LINCOLN
Chapter Four - The Election That Tore the World
Section 5 of 14
CHAPTER FOUR
The Election That Tore the World
THE ELECTION OF 1860 wasn’t just tense — it was full-on existential crisis mode. The country was cracked straight down the middle, and everybody knew it. Nobody could agree on the rules, the future, or even what country they were living in.
There wasn’t one race. There were four. Four different men representing four different answers to the same burning question: What do we do about slavery?
- Lincoln, Republican, said don’t let it expand.
- Douglas, Northern Democrat, said let the states decide.
- Breckinridge, Southern Democrat, said protect it and spread it.
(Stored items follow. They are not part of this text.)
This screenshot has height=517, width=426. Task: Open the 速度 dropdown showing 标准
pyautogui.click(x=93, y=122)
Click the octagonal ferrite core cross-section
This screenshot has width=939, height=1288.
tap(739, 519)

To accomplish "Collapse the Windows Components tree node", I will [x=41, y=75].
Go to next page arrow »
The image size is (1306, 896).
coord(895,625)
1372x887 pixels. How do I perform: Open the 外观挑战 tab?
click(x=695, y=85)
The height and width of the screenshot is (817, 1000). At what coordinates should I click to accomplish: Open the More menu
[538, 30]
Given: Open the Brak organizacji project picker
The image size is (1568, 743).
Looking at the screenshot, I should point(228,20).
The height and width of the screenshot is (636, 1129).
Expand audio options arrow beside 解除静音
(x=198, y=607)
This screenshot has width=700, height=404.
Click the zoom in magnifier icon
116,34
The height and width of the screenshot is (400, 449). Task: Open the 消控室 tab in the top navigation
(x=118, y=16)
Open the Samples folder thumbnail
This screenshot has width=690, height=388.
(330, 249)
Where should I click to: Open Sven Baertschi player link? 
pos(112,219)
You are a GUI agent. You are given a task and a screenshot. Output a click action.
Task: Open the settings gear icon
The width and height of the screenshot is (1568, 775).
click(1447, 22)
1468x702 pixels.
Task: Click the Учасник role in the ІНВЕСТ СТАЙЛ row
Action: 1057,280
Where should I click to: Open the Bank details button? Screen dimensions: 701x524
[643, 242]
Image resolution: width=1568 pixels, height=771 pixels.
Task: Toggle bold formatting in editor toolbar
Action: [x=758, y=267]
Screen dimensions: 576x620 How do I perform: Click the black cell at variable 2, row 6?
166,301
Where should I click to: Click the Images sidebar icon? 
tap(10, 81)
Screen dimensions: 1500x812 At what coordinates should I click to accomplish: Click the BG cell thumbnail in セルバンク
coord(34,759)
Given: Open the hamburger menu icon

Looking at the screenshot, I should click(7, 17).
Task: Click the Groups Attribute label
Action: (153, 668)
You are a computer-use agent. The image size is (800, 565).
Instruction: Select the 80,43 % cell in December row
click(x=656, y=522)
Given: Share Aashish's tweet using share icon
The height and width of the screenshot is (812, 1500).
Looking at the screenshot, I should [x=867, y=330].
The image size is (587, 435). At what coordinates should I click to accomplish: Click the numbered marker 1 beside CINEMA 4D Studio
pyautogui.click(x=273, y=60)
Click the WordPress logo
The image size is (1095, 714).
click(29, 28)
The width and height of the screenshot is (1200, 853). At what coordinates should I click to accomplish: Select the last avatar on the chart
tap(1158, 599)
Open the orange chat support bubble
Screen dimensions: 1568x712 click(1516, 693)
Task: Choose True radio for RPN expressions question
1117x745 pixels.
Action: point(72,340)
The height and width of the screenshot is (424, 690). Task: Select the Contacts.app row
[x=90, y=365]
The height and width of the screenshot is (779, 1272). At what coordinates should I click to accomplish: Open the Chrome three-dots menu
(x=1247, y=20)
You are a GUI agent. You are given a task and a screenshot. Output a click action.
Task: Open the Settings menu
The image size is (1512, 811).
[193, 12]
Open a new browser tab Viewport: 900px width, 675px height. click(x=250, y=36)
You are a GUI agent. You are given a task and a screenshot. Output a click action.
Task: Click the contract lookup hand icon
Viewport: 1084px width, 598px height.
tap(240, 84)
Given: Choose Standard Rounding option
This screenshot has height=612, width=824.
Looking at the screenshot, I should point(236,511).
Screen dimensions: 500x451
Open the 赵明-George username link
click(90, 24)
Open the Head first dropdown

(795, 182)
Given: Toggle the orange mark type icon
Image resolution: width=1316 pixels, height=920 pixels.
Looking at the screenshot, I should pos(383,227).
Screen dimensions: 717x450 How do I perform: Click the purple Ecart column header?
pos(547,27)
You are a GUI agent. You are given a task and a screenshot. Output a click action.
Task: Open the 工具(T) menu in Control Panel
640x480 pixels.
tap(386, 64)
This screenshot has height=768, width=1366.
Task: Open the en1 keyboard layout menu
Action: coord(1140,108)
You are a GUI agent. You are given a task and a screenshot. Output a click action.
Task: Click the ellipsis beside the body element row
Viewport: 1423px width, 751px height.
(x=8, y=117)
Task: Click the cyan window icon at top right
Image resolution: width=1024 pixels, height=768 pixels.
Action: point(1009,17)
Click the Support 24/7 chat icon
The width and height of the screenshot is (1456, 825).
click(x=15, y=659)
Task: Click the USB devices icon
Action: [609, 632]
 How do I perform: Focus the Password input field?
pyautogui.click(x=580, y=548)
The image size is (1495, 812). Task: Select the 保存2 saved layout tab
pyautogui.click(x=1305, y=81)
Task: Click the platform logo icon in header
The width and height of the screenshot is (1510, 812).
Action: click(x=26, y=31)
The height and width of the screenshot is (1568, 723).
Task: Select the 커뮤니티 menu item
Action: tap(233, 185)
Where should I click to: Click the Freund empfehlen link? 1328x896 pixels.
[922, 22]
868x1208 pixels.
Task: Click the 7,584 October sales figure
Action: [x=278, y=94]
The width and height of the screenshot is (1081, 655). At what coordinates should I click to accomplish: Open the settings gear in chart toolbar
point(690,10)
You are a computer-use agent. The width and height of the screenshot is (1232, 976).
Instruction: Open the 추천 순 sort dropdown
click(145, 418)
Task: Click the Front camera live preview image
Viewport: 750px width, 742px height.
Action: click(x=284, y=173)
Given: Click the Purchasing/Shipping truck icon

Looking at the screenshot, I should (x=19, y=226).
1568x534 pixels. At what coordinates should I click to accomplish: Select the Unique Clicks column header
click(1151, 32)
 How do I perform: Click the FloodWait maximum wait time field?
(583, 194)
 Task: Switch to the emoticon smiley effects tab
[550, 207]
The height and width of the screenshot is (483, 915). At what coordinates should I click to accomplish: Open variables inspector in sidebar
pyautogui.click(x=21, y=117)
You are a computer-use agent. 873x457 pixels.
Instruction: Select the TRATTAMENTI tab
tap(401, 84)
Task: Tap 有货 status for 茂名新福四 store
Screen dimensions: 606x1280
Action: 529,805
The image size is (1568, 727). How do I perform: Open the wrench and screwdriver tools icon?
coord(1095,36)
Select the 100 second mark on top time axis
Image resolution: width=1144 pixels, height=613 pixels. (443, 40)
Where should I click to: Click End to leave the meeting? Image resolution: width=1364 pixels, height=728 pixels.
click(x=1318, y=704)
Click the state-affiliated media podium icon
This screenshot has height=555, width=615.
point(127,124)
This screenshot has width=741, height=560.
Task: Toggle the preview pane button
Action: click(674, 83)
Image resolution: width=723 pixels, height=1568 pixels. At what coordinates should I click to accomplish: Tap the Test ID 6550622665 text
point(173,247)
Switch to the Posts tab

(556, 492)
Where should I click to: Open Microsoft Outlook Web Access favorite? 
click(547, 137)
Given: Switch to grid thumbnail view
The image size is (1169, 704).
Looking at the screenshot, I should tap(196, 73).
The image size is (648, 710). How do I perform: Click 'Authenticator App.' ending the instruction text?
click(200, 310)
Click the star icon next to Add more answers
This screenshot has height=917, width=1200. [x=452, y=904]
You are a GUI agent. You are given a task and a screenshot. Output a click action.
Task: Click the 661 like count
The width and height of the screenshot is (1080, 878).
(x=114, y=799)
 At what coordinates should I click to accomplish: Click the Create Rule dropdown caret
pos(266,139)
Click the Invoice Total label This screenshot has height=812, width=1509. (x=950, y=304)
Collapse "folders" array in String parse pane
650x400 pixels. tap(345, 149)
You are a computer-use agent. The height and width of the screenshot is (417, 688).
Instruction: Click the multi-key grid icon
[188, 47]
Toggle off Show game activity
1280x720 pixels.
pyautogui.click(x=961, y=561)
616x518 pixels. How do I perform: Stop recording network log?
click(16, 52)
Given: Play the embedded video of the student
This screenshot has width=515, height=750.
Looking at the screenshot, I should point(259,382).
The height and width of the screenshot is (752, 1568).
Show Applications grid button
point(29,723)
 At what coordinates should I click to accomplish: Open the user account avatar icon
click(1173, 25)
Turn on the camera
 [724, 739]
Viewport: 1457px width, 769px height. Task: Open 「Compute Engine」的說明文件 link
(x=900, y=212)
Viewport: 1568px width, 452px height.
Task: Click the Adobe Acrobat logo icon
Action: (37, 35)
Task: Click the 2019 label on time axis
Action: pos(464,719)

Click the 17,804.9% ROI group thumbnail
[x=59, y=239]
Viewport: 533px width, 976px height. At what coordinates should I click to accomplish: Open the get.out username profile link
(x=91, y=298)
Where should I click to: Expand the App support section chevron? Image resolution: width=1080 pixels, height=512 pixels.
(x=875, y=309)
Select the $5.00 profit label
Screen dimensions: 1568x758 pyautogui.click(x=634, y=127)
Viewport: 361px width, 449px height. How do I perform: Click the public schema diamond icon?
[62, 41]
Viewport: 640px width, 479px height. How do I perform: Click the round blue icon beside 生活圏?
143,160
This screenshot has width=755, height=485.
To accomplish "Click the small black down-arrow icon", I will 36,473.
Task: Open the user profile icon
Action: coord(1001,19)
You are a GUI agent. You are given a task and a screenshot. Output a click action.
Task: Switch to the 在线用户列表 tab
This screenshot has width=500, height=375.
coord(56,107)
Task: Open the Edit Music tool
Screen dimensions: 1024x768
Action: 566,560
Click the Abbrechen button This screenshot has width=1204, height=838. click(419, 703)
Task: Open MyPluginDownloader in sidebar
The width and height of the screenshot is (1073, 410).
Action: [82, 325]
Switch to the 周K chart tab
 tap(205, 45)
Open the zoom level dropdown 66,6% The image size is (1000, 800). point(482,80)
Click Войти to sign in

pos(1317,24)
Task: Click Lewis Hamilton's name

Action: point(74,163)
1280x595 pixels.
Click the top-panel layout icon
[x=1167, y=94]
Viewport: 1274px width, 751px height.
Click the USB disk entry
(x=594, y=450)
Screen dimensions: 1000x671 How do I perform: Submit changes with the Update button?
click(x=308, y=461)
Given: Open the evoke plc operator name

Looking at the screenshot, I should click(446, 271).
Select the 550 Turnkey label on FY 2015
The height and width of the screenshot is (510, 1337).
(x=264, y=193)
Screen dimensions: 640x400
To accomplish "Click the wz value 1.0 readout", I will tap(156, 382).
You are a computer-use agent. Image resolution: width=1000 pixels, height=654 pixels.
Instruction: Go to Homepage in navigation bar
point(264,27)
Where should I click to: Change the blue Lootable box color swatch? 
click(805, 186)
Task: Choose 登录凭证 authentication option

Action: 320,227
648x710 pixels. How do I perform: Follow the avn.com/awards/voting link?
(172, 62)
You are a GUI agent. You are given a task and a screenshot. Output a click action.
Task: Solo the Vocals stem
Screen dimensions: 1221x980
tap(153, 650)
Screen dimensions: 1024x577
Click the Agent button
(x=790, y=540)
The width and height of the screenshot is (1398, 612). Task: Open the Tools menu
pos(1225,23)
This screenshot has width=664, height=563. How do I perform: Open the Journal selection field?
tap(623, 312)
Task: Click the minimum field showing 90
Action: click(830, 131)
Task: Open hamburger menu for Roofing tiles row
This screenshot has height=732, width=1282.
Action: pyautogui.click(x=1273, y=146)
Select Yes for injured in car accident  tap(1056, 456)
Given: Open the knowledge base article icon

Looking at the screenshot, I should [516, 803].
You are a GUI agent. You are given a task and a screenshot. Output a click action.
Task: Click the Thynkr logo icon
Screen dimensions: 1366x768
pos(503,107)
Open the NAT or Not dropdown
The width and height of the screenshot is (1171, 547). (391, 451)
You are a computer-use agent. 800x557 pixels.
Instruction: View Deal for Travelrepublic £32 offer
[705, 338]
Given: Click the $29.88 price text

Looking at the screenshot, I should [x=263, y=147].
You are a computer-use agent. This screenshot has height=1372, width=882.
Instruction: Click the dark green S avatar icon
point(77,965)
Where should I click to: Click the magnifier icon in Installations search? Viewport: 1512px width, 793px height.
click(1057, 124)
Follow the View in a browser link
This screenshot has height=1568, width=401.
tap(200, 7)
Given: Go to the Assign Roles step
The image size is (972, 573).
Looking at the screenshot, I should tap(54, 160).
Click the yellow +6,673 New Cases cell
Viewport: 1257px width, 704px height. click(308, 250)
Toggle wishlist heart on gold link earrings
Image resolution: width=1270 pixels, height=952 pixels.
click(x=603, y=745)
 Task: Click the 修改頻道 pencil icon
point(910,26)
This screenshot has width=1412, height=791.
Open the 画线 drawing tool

- John Bell, Constitutional Union Party, said… honestly, he just wanted everyone to calm down.
Lincoln didn’t even appear on the ballot in ten Southern states. Not “lost them.” Didn’t exist on them. And still — he won.
That was it.
South Carolina bounced first, followed in a chain reaction by six more: Mississippi, Florida, Alabama, Georgia, Louisiana, and Texas. The message was clear: if Lincoln was in charge, they were out. No trial period. No negotiations. Just, “We’re done here.”
Lincoln hadn’t even taken office yet. He was still in Springfield, trying to find a decent hat that didn’t get him recognized at the train station, and the Union was already splitting like old wood. He had won the presidency, but walked straight into the most fragile moment the country had ever seen.
When he finally left Illinois for Washington, people lined the tracks to see him off. He waved. He gave little speeches. He looked calm. But inside, he had to be thinking the same thing the rest of the country was thinking:
How in the world do you govern a country that just walked out the door?